Precise definition of $\mathbb{Z}_n[i]$ I have seen the following definition: If $R$ is a subring of $R'$ and $a\in R'$. Then
$$
R[a] = \{f(a): f\in R[x]\}.
$$
This explains well what, for examle, $\mathbb{Z}[i]$ and $\mathbb{Q}[\sqrt{2}]$ are.
My question is how one defines things like $\mathbb{Z}_n[i]$. Here $i\in \mathbb{C}$. The problem is that $\mathbb{Z}_n$ (in the definitions that I have seen) is not a subring of $\mathbb{C}$, so the above definition doesn't work. I get how to actually work with these rings, so I am just asking about the precise definition.
EDIT: I see (with the current answer and with this) that one can do this with quotient rings. I guess my question is if there is a more fundamental way of defining it.
 A: I really don't know, but I wouldn't be surprised if $\mathbb{Z}_n[i]$ meant $\mathbb{Z}_n[x]/\langle x^2+1\rangle$.
A: Yes, $i$ is just meant to indicate a primitive fourth root of unity.  It's not meant to be the "same" $i$ as in $\mathbb{C}$.  Strictly speaking this is I guess an abuse of notation, but it's a harmless one for people already familiar with the subject.
It's definitely unfair for us to push these notional conveniences on people still learning, though.
A: There are two definitions that people use for rings of this form:

Definition: Let $R$ be a ring and let $\alpha\not\in R$ be an element of some $R’$ that extends $R$. Then we define $$R[\alpha]=R[x]/\langle\ker\phi_\alpha\rangle$$ where $\phi_\alpha$ is the map from $R[x]\to R$ that sends $x\to\alpha$. We can that $R[\alpha]=R$ when $\alpha\in R$ for completeness.

Notice that when $\alpha$ is transcendental, the kernel of the map is empty and so we get back $R[x]$ as desired.
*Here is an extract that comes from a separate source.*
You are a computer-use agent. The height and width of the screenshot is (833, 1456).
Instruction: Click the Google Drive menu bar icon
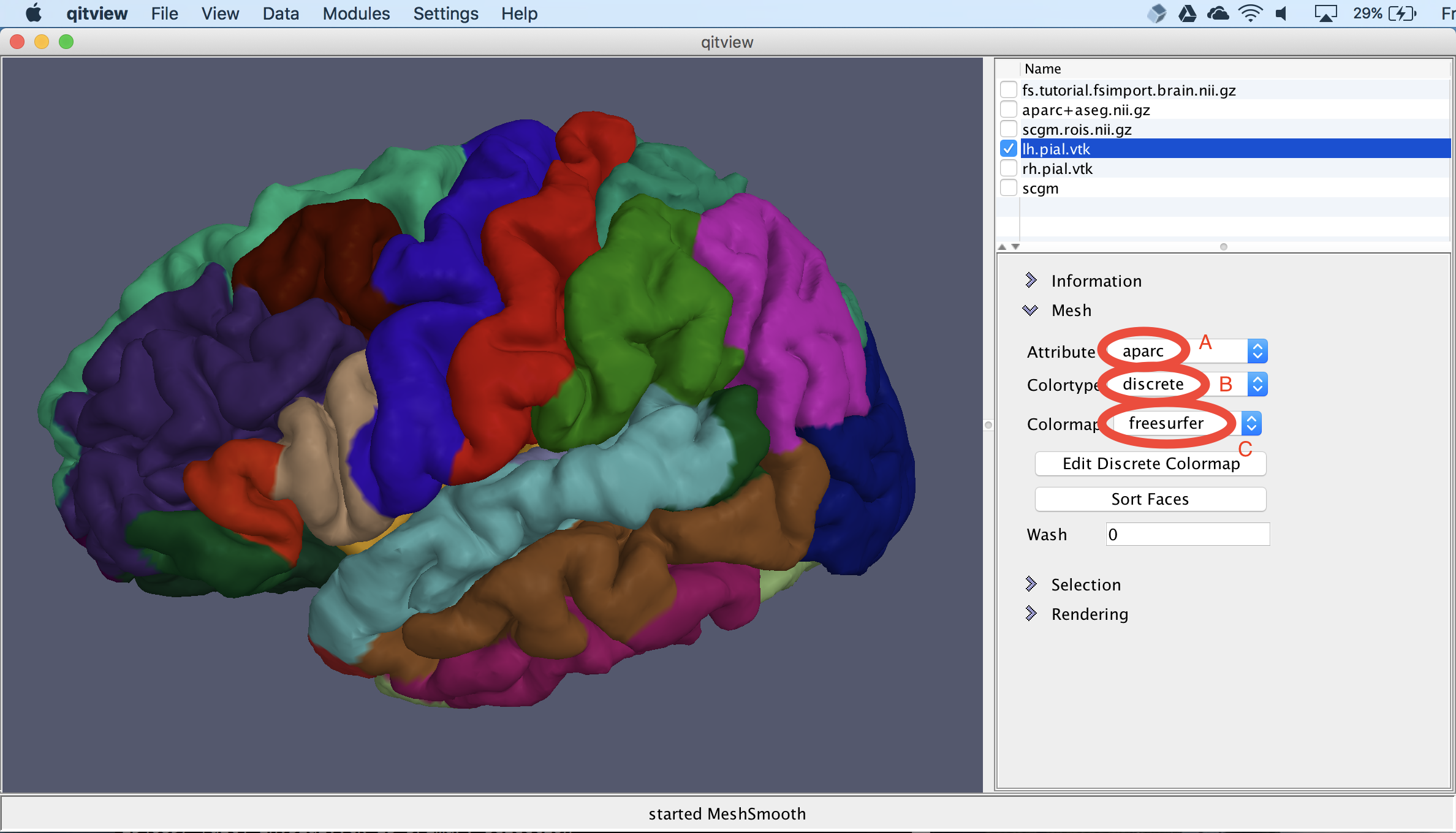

When $\alpha$ is not transcendental, taking this quotient basically enforces a new rule on $x$, namely that it satisfies $\phi_\alpha(x)=0$. This ensures that $x$ satisfies the necessary algebraic properties to “really be $\alpha$.”

Definition: Let $R$ be a ring and let $\alpha$ be an element of some $R’$ that extends $R$. Then we define $R[\alpha]$ to be the
  unique ring such that
  
  
*
  
*$R[\alpha]$ extends $R$
  
*$\alpha\in R[\alpha]$
  
*If $Q$ is a ring that satisfies $1$ and $2$, then $R[\alpha]\leq Q[\alpha]$
  

The first definition gives a construction of precise the object that satisfies the second definition. Both of these definitions also work for $F(\alpha)$ and $F[\alpha]$ with minor modifications.
A: Take the set $R=\mathbb{Z}_n\times\mathbb{Z}_n$ with multiplication
$$(a,b)(c,d)=(ac-bd,ad+bc),$$
and coordinate-wise addition. It is straightforward to check that this is a ring structure on $R$. It is also straightforward to check that the map
$$\phi:R\to \mathbb{Z}_n/\langle x^2+1\rangle$$
given by
$$\phi(a,b)=[a+bx]$$
is an isomorphism.
A: It is common to use well-known algebraic numbers like $i$, $\sqrt{7}$, or $\zeta_{7}$ (a primitive seventh root of unity) not as specific objects, but instead as abstract recipes.
Given a field $F$, $F(i)$ then means a (minimal) extension field of $F$ that contains a square root of $-1$. Similarly, $F(\sqrt{7})$ contains a square root of $7$, and $F(\zeta_7)$ contains a seventh root of unity.
Note, incidentally, that these extensions aren't always defined by the "obvious" polynomials. For example, while $\mathbf{F}_3(i) \cong \mathbf{F}_3[x] / (x^2 + 1)$, the field $\mathbf{F}_5$ already contains a square root of $-1$, so $\mathbf{F}_5(i) \cong \mathbf{F}_5$, but $\mathbf{F}_5[x]/(x^2 + 1) \cong \mathbf{F}_5 \times \mathbf{F}_5$.